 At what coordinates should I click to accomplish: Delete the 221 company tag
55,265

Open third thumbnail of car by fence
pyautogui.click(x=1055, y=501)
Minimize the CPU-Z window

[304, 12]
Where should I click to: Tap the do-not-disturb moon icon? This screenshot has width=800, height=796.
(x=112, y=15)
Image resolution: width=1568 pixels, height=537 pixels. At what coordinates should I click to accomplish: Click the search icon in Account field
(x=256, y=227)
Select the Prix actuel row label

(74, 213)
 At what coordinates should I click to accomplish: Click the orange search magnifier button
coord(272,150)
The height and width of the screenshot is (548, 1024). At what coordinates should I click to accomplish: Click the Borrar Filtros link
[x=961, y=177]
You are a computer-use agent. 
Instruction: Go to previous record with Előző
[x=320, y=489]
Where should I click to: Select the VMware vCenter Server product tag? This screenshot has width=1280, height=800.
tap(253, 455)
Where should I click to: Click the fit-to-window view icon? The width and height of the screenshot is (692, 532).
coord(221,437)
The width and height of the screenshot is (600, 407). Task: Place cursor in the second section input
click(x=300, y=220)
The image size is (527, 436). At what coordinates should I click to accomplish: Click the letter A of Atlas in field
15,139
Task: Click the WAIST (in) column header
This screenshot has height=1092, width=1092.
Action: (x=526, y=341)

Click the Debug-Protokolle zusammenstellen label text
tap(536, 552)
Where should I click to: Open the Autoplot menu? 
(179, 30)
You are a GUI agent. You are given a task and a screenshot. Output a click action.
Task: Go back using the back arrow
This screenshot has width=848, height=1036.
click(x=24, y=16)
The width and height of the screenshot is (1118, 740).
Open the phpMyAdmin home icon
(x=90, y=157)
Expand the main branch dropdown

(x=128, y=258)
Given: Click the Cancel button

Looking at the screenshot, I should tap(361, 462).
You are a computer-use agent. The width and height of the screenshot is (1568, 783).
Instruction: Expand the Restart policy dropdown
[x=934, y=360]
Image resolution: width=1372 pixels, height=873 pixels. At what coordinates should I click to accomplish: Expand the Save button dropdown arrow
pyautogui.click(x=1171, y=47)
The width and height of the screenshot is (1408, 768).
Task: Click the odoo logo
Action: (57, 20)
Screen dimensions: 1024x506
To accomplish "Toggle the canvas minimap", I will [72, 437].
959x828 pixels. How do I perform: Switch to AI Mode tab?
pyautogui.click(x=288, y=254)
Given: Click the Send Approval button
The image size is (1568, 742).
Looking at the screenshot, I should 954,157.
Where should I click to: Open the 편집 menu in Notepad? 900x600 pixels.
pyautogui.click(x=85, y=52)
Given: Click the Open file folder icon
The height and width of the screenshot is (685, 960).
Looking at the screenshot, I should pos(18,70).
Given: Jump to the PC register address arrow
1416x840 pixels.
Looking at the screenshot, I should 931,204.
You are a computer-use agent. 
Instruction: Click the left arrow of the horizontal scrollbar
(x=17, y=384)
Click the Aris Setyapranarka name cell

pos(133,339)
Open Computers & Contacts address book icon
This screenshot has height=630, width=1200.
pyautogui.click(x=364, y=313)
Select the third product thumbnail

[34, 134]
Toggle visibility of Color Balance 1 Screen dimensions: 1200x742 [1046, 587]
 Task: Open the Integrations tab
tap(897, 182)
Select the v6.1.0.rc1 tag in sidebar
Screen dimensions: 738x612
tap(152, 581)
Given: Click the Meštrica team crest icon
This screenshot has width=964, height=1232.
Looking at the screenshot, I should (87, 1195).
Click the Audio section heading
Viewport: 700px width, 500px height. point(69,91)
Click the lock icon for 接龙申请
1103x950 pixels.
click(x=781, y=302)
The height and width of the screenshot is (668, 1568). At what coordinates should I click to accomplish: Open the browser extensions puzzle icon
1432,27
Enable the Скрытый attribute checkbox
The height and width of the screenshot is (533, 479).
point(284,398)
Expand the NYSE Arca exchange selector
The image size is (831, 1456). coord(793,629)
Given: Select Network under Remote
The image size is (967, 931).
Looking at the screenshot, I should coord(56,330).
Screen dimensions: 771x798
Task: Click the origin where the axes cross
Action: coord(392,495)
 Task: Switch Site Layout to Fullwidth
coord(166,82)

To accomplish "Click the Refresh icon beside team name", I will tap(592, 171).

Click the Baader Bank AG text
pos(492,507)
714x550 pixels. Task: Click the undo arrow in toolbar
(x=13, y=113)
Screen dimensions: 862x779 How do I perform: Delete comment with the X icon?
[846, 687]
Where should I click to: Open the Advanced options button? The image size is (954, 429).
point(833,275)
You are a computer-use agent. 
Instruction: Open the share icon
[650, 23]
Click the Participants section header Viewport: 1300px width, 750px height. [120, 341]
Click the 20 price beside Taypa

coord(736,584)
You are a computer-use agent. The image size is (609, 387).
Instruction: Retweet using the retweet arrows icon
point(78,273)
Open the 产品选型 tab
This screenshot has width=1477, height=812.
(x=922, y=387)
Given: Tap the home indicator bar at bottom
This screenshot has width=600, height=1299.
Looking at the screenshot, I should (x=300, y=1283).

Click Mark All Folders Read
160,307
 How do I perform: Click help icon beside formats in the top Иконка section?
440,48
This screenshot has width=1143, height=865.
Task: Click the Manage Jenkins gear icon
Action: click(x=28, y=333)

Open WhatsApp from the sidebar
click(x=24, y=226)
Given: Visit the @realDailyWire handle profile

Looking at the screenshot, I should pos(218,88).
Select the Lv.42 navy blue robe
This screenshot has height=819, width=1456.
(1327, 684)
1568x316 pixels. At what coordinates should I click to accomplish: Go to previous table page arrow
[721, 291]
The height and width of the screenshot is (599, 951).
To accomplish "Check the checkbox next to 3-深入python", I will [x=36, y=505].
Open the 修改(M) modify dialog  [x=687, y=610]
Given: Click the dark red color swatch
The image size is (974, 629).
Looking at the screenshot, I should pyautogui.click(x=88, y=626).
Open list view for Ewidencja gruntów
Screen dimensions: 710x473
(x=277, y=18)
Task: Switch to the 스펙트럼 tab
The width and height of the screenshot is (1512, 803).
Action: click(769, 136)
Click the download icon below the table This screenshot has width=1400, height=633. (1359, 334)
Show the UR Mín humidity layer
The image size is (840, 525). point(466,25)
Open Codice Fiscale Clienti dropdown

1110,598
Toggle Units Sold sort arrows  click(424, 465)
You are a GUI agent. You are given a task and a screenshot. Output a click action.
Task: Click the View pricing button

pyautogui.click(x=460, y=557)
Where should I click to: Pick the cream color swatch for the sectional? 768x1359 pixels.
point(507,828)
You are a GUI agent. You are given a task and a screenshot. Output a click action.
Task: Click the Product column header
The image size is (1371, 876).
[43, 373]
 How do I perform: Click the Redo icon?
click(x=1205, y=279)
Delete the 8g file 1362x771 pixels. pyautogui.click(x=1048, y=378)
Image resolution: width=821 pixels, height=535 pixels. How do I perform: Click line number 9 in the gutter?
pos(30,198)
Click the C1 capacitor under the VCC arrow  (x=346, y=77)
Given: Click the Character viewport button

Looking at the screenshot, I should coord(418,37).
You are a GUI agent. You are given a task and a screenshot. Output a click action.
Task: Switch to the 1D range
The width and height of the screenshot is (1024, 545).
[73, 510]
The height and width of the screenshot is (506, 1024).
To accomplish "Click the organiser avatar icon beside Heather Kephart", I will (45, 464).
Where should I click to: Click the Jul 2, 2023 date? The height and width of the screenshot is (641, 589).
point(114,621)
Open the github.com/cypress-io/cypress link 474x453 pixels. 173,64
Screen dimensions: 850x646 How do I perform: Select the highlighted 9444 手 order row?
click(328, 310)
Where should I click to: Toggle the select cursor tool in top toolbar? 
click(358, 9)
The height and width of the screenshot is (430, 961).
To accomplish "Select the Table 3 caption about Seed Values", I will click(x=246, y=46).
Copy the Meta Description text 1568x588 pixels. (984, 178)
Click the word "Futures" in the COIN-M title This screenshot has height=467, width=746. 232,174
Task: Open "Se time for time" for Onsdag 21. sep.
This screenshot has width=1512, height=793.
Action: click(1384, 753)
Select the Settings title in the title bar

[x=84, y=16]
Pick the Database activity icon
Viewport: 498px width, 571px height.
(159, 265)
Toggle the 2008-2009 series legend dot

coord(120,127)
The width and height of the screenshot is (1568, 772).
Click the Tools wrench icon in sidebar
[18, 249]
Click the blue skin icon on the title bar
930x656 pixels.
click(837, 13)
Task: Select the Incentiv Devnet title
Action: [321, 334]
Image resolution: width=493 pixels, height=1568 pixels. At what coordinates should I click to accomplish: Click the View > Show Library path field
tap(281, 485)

# TASK DETAILS
Out of the data above, transcribe exactly and only the lines starting with the line that has "Click Mark All Folders Read" and going on through the line that has "Task: Switch to the 스펙트럼 tab", both included.

# YOUR RESPONSE
Click Mark All Folders Read
160,307
 How do I perform: Click help icon beside formats in the top Иконка section?
440,48
This screenshot has width=1143, height=865.
Task: Click the Manage Jenkins gear icon
Action: click(x=28, y=333)

Open WhatsApp from the sidebar
click(x=24, y=226)
Given: Visit the @realDailyWire handle profile

Looking at the screenshot, I should pos(218,88).
Select the Lv.42 navy blue robe
This screenshot has height=819, width=1456.
(1327, 684)
1568x316 pixels. At what coordinates should I click to accomplish: Go to previous table page arrow
[721, 291]
The height and width of the screenshot is (599, 951).
To accomplish "Check the checkbox next to 3-深入python", I will [x=36, y=505].
Open the 修改(M) modify dialog  [x=687, y=610]
Given: Click the dark red color swatch
The image size is (974, 629).
Looking at the screenshot, I should pyautogui.click(x=88, y=626).
Open list view for Ewidencja gruntów
Screen dimensions: 710x473
(x=277, y=18)
Task: Switch to the 스펙트럼 tab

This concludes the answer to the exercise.